WHAT TO WORK ON — Rewrite the lines of all the entries below as a numbered list, skipping blank lines and leaving out the pictures.

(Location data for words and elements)

§

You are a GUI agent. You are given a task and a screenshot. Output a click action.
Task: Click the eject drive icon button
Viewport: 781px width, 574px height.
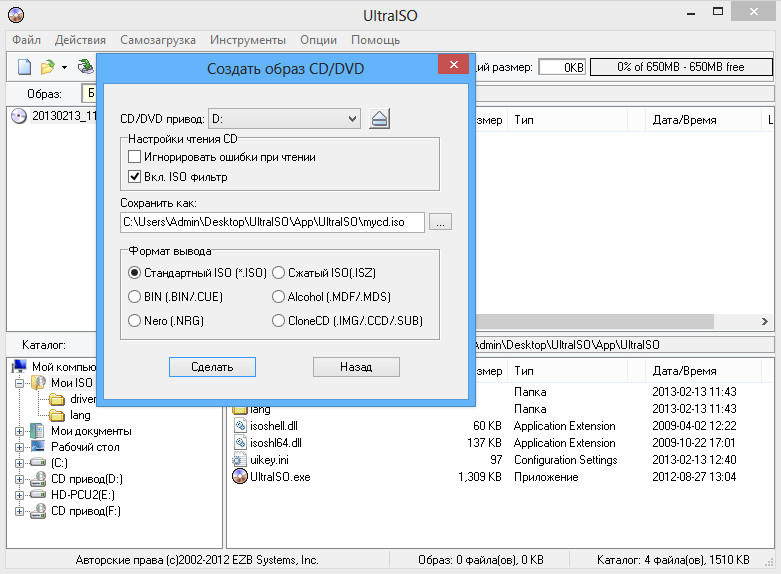pyautogui.click(x=378, y=119)
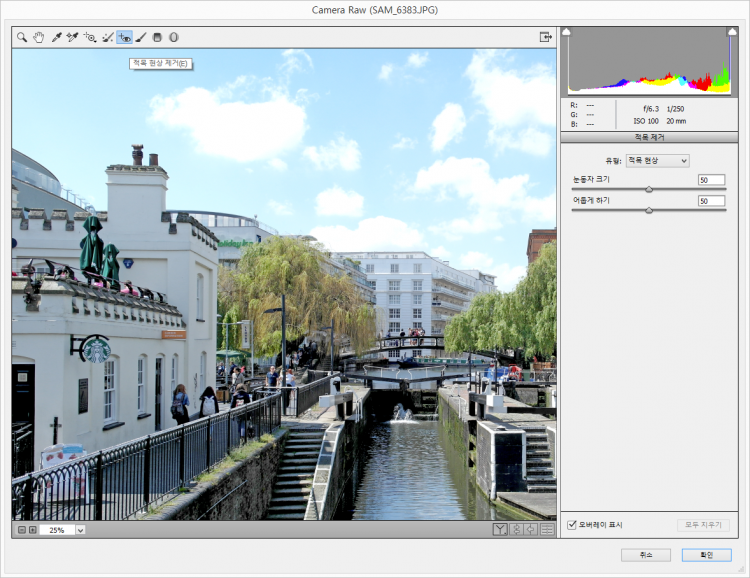This screenshot has width=750, height=578.
Task: Open the 유형 dropdown showing 적목 현상
Action: click(657, 160)
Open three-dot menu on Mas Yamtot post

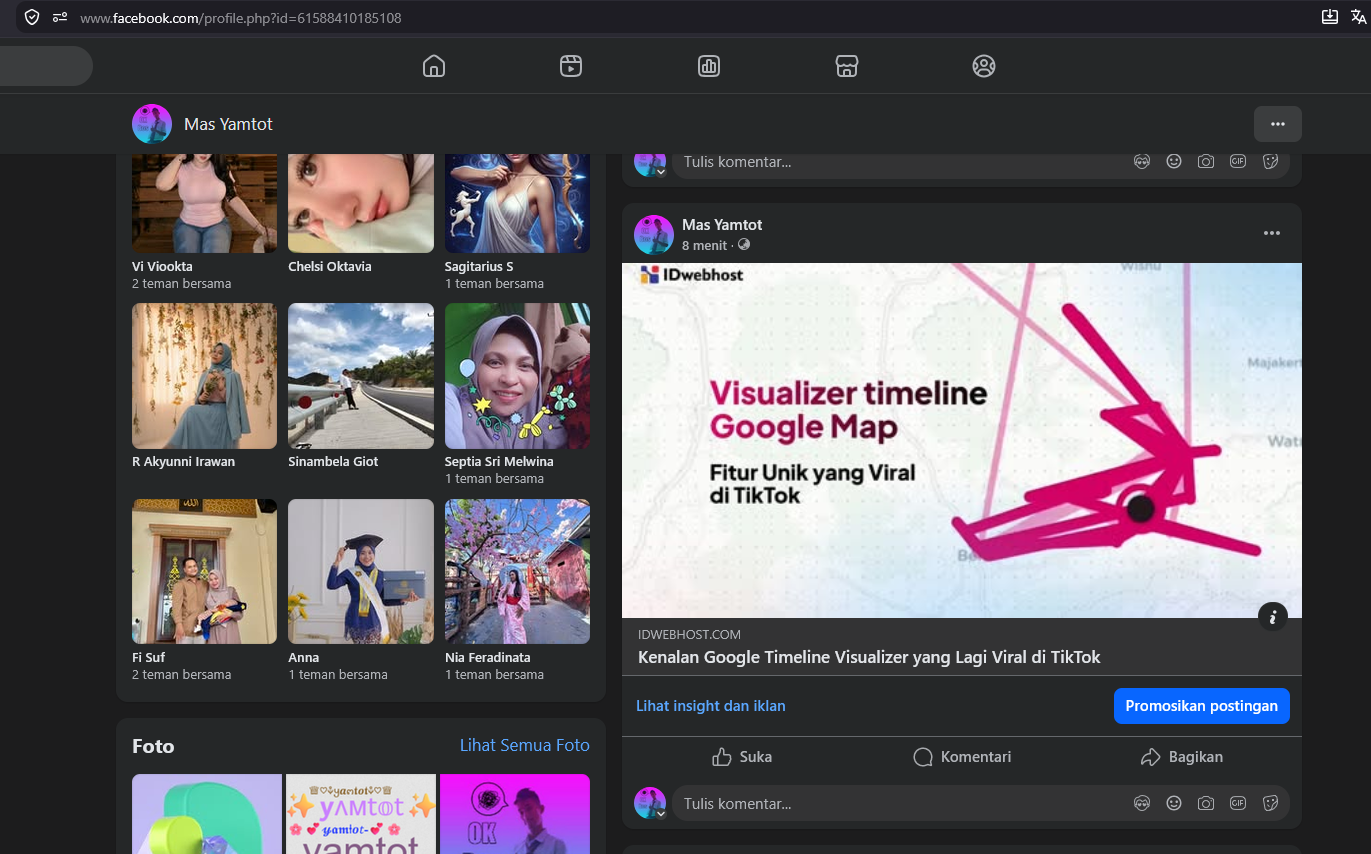pyautogui.click(x=1272, y=233)
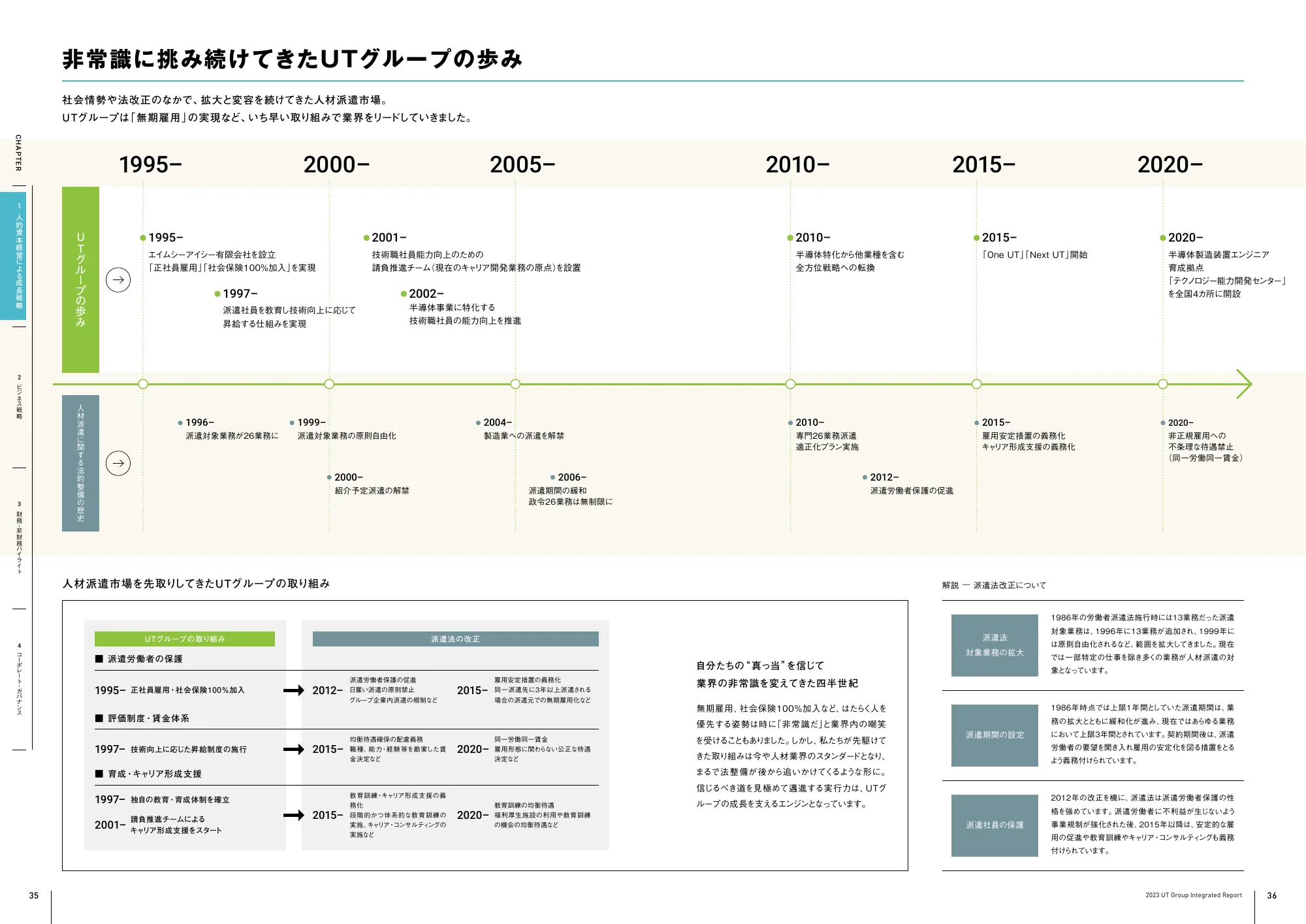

§

SOLUTION —
1. You are a GUI agent. You are given a task and a screenshot. Output a click action.
2. Task: Click the eject drive icon button
3. Viewport: 781px width, 574px height.
4. pyautogui.click(x=378, y=119)
5. This screenshot has width=750, height=578.
6. Task: Open the 유형 dropdown showing 적목 현상
7. Action: click(657, 160)
8. Open three-dot menu on Mas Yamtot post
9. pyautogui.click(x=1272, y=233)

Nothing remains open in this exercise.